Additional studies showed that extended, triangular borophene (Figure 1(c)) is metallic and adopts a non-planar, buckled geometry. Further computational studies, initiated by the prediction of a stable B80 boron fullerene, suggested that extended borophene sheets with honeycomb structure and with partially filled hexagonal holes are stable. These borophene structures were predicted to be metallic. The so-called γ sheet (a.k.a. β12 borophene or υ1/6 sheet) is shown in Figure 1(a).

The planarity of boron clusters was first experimentally confirmed by the research team of  L.-S. Wang. Later they showed that the structure of  (see Figure 2) is the smallest boron cluster to have sixfold symmetry and a perfect hexagonal vacancy, and that it can serve as a potential basis for extended two-dimensional boron sheets.

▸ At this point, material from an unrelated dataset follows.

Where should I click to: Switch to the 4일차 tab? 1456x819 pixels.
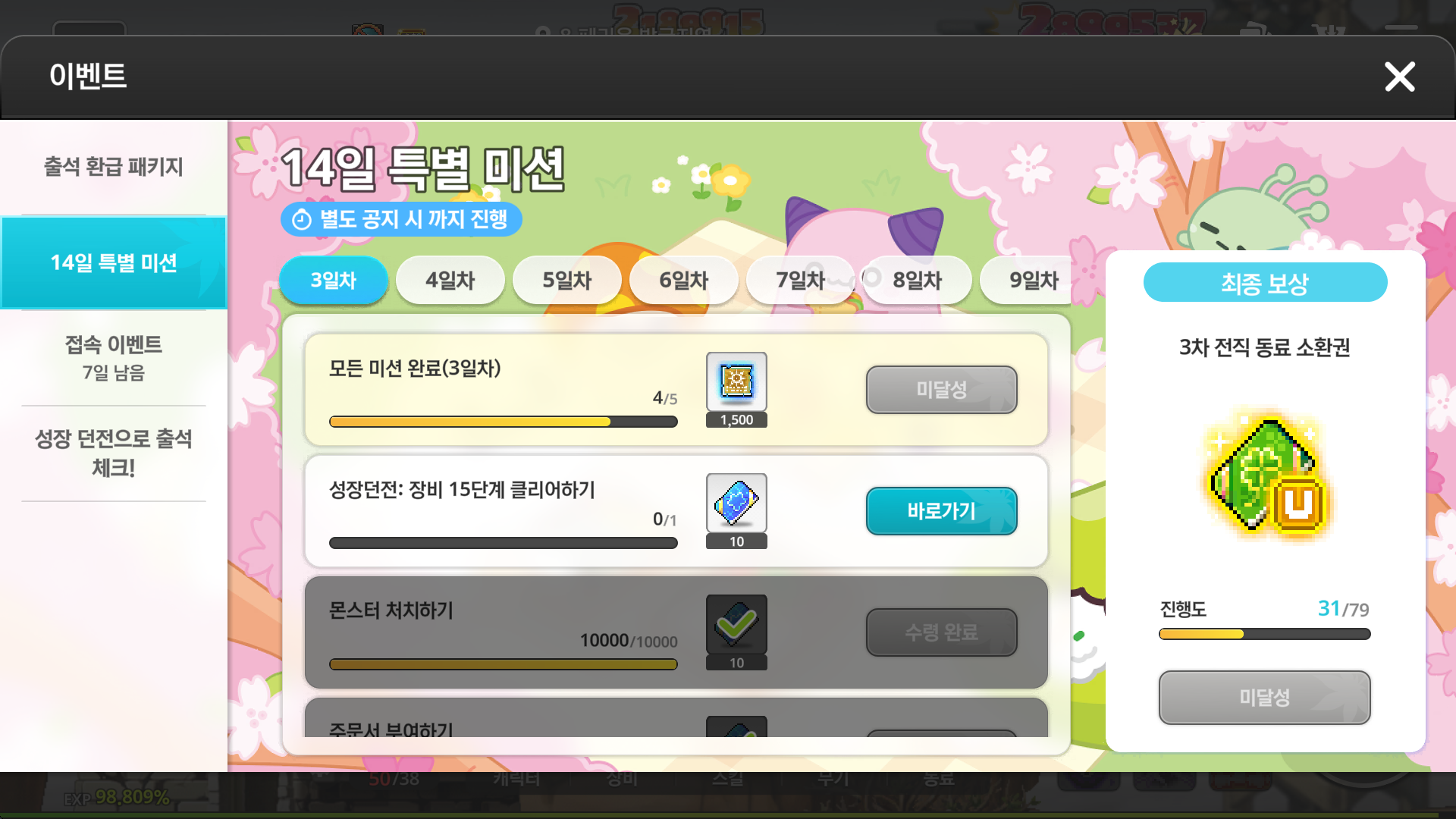point(450,281)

After the synthesis of silicene, multiple groups predicted that borophene could potentially be realized with the support of a metal surface. In particular, the lattice structure of borophene was shown to depend on the metal surface, displaying a disconnect from that in a freestanding state.

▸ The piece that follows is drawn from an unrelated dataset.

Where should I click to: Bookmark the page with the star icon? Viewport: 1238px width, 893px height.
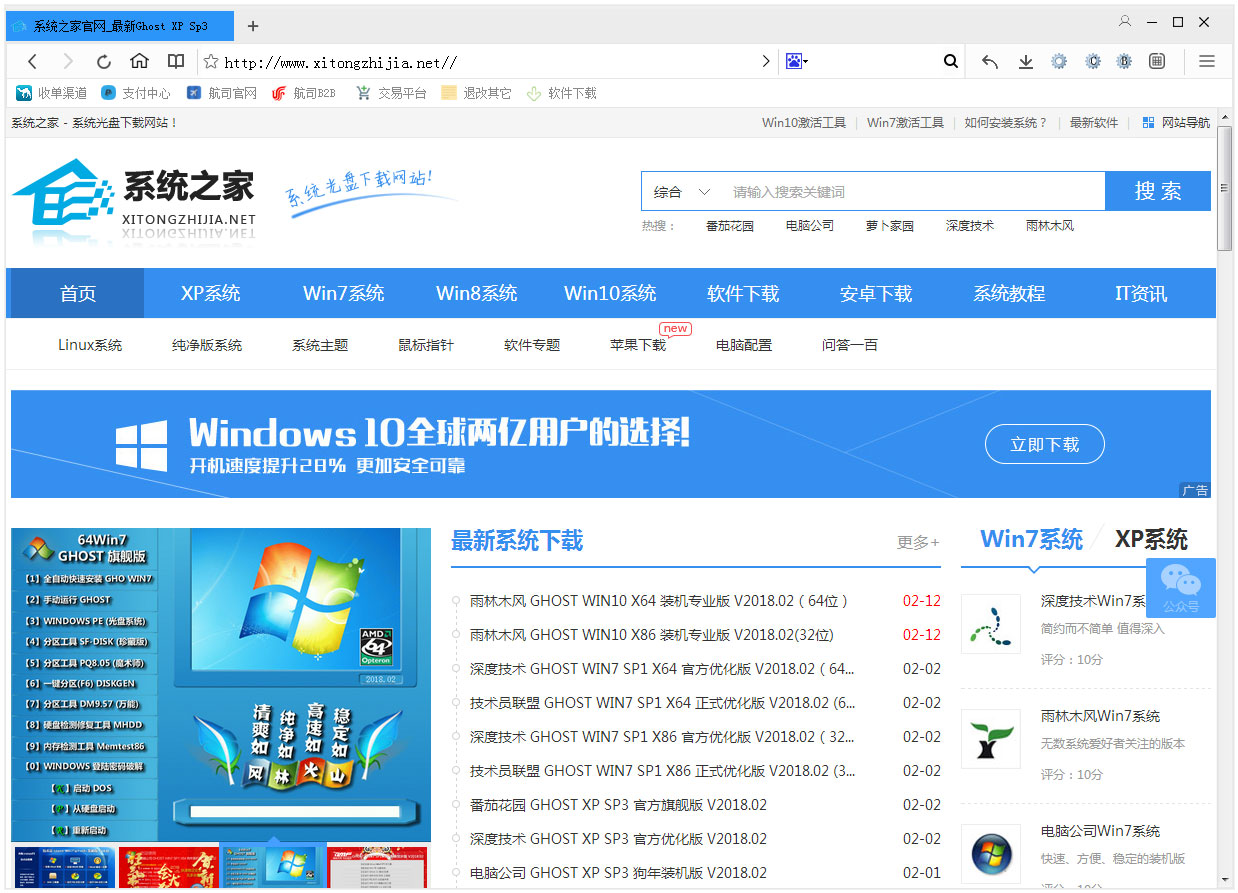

In 2015 two research teams succeeded in synthesizing different borophene phases on silver (111) surfaces under ultrahigh-vacuum conditions. Among the three borophene phases synthesized (see Figure 1), the v1/6 sheet, or β12, was shown by an earlier theory to be the ground state on the Ag(111) surface, while the χ3 borophene was previously predicted by Zeng team in 2012. So far, borophenes exist only on substrates; how to transfer them onto a device-compatible substrate is necessary, but remains a challenge.

Atomic-scale characterization, supported by theoretical calculations, revealed structures reminiscent of fused boron clusters consisting of mixed triangular and hexagonal motives, as previously predicted by theory and shown in Figure 1. Scanning tunneling spectroscopy confirmed that the borophenes are metallic. This is in contrast to bulk boron allotropes, which are semiconducting and marked by an atomic structure based on B12 icosahedra.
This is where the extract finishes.